[Collected data entries]
☆ ☆ ☆ ☆

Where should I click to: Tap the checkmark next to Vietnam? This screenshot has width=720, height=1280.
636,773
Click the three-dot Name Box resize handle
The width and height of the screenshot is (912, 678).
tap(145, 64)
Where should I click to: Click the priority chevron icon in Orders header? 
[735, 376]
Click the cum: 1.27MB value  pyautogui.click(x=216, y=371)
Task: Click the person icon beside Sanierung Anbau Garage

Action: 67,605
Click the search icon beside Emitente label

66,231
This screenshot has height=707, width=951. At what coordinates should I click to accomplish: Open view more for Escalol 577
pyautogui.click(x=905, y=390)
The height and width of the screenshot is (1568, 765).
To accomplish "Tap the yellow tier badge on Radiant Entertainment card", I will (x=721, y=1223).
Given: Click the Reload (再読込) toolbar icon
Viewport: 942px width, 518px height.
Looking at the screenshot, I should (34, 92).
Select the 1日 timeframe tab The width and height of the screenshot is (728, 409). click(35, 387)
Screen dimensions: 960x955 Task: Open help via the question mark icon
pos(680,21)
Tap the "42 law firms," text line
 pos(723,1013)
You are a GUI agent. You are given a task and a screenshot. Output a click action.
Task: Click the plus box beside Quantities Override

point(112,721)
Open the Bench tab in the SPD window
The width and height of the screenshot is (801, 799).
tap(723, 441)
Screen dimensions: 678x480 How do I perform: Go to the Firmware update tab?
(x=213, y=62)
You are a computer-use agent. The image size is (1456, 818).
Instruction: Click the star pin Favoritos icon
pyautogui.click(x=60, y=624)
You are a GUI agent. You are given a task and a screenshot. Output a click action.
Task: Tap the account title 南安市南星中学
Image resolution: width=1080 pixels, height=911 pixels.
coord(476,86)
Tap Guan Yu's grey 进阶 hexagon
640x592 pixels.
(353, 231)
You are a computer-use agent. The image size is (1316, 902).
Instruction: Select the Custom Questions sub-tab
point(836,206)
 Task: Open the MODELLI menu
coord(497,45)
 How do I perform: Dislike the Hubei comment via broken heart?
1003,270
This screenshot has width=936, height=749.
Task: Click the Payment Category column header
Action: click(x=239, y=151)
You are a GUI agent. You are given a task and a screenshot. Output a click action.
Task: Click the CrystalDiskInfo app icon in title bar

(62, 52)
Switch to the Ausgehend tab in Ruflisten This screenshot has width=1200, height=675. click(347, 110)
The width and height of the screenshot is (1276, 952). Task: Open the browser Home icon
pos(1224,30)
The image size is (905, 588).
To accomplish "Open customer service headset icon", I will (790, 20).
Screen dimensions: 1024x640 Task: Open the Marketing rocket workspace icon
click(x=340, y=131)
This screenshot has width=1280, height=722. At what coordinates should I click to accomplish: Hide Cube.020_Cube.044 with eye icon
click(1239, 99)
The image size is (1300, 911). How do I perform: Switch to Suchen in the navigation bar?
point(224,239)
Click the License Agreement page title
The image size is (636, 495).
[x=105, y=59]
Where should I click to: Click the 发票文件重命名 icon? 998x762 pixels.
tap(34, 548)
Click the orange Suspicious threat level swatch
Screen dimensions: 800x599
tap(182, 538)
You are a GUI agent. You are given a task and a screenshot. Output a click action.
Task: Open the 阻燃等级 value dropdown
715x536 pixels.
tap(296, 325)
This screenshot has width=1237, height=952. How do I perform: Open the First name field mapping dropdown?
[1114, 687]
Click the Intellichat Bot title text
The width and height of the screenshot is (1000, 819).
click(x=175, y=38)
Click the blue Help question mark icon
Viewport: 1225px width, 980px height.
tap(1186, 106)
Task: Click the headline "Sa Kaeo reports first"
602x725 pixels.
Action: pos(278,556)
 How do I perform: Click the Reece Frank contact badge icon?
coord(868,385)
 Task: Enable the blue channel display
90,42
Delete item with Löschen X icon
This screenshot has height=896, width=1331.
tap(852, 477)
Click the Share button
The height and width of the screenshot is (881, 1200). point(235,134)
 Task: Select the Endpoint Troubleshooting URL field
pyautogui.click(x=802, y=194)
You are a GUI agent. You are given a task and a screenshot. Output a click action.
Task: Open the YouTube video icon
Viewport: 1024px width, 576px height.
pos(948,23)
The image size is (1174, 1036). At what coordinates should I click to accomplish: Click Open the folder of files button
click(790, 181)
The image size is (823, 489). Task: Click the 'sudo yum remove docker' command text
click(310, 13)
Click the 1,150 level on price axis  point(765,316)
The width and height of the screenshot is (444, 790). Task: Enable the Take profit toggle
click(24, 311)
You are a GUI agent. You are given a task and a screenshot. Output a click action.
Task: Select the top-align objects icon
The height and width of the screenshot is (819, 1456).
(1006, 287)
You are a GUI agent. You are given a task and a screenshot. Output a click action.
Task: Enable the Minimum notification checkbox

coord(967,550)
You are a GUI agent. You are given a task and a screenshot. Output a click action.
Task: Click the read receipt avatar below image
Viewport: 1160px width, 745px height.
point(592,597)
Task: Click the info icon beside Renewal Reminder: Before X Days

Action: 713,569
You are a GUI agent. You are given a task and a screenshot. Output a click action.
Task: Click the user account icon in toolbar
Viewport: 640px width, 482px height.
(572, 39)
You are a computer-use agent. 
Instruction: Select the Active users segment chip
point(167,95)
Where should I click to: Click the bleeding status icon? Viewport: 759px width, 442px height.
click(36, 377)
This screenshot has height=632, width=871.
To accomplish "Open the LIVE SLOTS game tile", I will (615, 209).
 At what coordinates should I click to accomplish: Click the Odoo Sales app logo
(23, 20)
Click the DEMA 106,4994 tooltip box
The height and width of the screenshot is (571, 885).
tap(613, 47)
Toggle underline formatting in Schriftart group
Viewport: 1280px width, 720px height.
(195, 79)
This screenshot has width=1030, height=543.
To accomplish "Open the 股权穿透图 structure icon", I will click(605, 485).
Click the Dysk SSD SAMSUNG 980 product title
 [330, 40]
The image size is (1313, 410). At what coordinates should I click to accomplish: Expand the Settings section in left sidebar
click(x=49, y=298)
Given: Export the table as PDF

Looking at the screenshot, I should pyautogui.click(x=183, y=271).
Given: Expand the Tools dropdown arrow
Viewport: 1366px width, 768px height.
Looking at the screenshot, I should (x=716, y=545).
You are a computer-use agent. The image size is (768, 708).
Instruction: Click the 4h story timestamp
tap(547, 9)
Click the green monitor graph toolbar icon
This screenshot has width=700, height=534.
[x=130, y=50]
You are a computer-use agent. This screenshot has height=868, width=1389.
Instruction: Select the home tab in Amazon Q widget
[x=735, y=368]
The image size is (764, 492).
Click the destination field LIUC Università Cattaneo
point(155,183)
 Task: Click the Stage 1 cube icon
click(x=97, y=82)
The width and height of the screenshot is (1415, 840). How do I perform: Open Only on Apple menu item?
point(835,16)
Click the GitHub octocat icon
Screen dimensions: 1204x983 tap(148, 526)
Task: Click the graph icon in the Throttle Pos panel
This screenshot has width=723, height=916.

☆ ☆ ☆ ☆

▶ [TASK TO COMPLETE]: Retype the entries shown above. Keep every word exactly as it is.

▶ [RESULT OF THE EXERCISE]:
Where should I click to: Tap the checkmark next to Vietnam? This screenshot has width=720, height=1280.
636,773
Click the three-dot Name Box resize handle
The width and height of the screenshot is (912, 678).
tap(145, 64)
Where should I click to: Click the priority chevron icon in Orders header? 
[735, 376]
Click the cum: 1.27MB value  pyautogui.click(x=216, y=371)
Task: Click the person icon beside Sanierung Anbau Garage

Action: 67,605
Click the search icon beside Emitente label

66,231
This screenshot has height=707, width=951. At what coordinates should I click to accomplish: Open view more for Escalol 577
pyautogui.click(x=905, y=390)
The height and width of the screenshot is (1568, 765).
To accomplish "Tap the yellow tier badge on Radiant Entertainment card", I will (x=721, y=1223).
Given: Click the Reload (再読込) toolbar icon
Viewport: 942px width, 518px height.
Looking at the screenshot, I should (34, 92).
Select the 1日 timeframe tab The width and height of the screenshot is (728, 409). click(35, 387)
Screen dimensions: 960x955 Task: Open help via the question mark icon
pos(680,21)
Tap the "42 law firms," text line
 pos(723,1013)
You are a GUI agent. You are given a task and a screenshot. Output a click action.
Task: Click the plus box beside Quantities Override

point(112,721)
Open the Bench tab in the SPD window
The width and height of the screenshot is (801, 799).
tap(723, 441)
Screen dimensions: 678x480 How do I perform: Go to the Firmware update tab?
(x=213, y=62)
You are a computer-use agent. The image size is (1456, 818).
Instruction: Click the star pin Favoritos icon
pyautogui.click(x=60, y=624)
You are a GUI agent. You are given a task and a screenshot. Output a click action.
Task: Tap the account title 南安市南星中学
Image resolution: width=1080 pixels, height=911 pixels.
coord(476,86)
Tap Guan Yu's grey 进阶 hexagon
640x592 pixels.
(353, 231)
You are a computer-use agent. The image size is (1316, 902).
Instruction: Select the Custom Questions sub-tab
point(836,206)
 Task: Open the MODELLI menu
coord(497,45)
 How do I perform: Dislike the Hubei comment via broken heart?
1003,270
This screenshot has width=936, height=749.
Task: Click the Payment Category column header
Action: click(x=239, y=151)
You are a GUI agent. You are given a task and a screenshot. Output a click action.
Task: Click the CrystalDiskInfo app icon in title bar

(62, 52)
Switch to the Ausgehend tab in Ruflisten This screenshot has width=1200, height=675. click(347, 110)
The width and height of the screenshot is (1276, 952). Task: Open the browser Home icon
pos(1224,30)
The image size is (905, 588).
To accomplish "Open customer service headset icon", I will (790, 20).
Screen dimensions: 1024x640 Task: Open the Marketing rocket workspace icon
click(x=340, y=131)
This screenshot has width=1280, height=722. At what coordinates should I click to accomplish: Hide Cube.020_Cube.044 with eye icon
click(1239, 99)
The image size is (1300, 911). How do I perform: Switch to Suchen in the navigation bar?
point(224,239)
Click the License Agreement page title
The image size is (636, 495).
[x=105, y=59]
Where should I click to: Click the 发票文件重命名 icon? 998x762 pixels.
tap(34, 548)
Click the orange Suspicious threat level swatch
Screen dimensions: 800x599
tap(182, 538)
You are a GUI agent. You are given a task and a screenshot. Output a click action.
Task: Open the 阻燃等级 value dropdown
715x536 pixels.
tap(296, 325)
This screenshot has width=1237, height=952. How do I perform: Open the First name field mapping dropdown?
[1114, 687]
Click the Intellichat Bot title text
The width and height of the screenshot is (1000, 819).
click(x=175, y=38)
Click the blue Help question mark icon
Viewport: 1225px width, 980px height.
tap(1186, 106)
Task: Click the headline "Sa Kaeo reports first"
602x725 pixels.
Action: pos(278,556)
 How do I perform: Click the Reece Frank contact badge icon?
coord(868,385)
 Task: Enable the blue channel display
90,42
Delete item with Löschen X icon
This screenshot has height=896, width=1331.
tap(852, 477)
Click the Share button
The height and width of the screenshot is (881, 1200). point(235,134)
 Task: Select the Endpoint Troubleshooting URL field
pyautogui.click(x=802, y=194)
You are a GUI agent. You are given a task and a screenshot. Output a click action.
Task: Open the YouTube video icon
Viewport: 1024px width, 576px height.
pos(948,23)
The image size is (1174, 1036). At what coordinates should I click to accomplish: Click Open the folder of files button
click(790, 181)
The image size is (823, 489). Task: Click the 'sudo yum remove docker' command text
click(310, 13)
Click the 1,150 level on price axis  point(765,316)
The width and height of the screenshot is (444, 790). Task: Enable the Take profit toggle
click(24, 311)
You are a GUI agent. You are given a task and a screenshot. Output a click action.
Task: Select the top-align objects icon
The height and width of the screenshot is (819, 1456).
(1006, 287)
You are a GUI agent. You are given a task and a screenshot. Output a click action.
Task: Enable the Minimum notification checkbox

coord(967,550)
You are a GUI agent. You are given a task and a screenshot. Output a click action.
Task: Click the read receipt avatar below image
Viewport: 1160px width, 745px height.
point(592,597)
Task: Click the info icon beside Renewal Reminder: Before X Days

Action: 713,569
You are a GUI agent. You are given a task and a screenshot. Output a click action.
Task: Click the user account icon in toolbar
Viewport: 640px width, 482px height.
(572, 39)
You are a computer-use agent. 
Instruction: Select the Active users segment chip
point(167,95)
Where should I click to: Click the bleeding status icon? Viewport: 759px width, 442px height.
click(36, 377)
This screenshot has height=632, width=871.
To accomplish "Open the LIVE SLOTS game tile", I will (615, 209).
 At what coordinates should I click to accomplish: Click the Odoo Sales app logo
(23, 20)
Click the DEMA 106,4994 tooltip box
The height and width of the screenshot is (571, 885).
tap(613, 47)
Toggle underline formatting in Schriftart group
Viewport: 1280px width, 720px height.
(195, 79)
This screenshot has width=1030, height=543.
To accomplish "Open the 股权穿透图 structure icon", I will click(605, 485).
Click the Dysk SSD SAMSUNG 980 product title
 [330, 40]
The image size is (1313, 410). At what coordinates should I click to accomplish: Expand the Settings section in left sidebar
click(x=49, y=298)
Given: Export the table as PDF

Looking at the screenshot, I should pyautogui.click(x=183, y=271).
Given: Expand the Tools dropdown arrow
Viewport: 1366px width, 768px height.
Looking at the screenshot, I should (x=716, y=545).
You are a computer-use agent. The image size is (768, 708).
Instruction: Click the 4h story timestamp
tap(547, 9)
Click the green monitor graph toolbar icon
This screenshot has width=700, height=534.
[x=130, y=50]
You are a computer-use agent. This screenshot has height=868, width=1389.
Instruction: Select the home tab in Amazon Q widget
[x=735, y=368]
The image size is (764, 492).
Click the destination field LIUC Università Cattaneo
point(155,183)
 Task: Click the Stage 1 cube icon
click(x=97, y=82)
The width and height of the screenshot is (1415, 840). How do I perform: Open Only on Apple menu item?
point(835,16)
Click the GitHub octocat icon
Screen dimensions: 1204x983 tap(148, 526)
Task: Click the graph icon in the Throttle Pos panel
This screenshot has width=723, height=916.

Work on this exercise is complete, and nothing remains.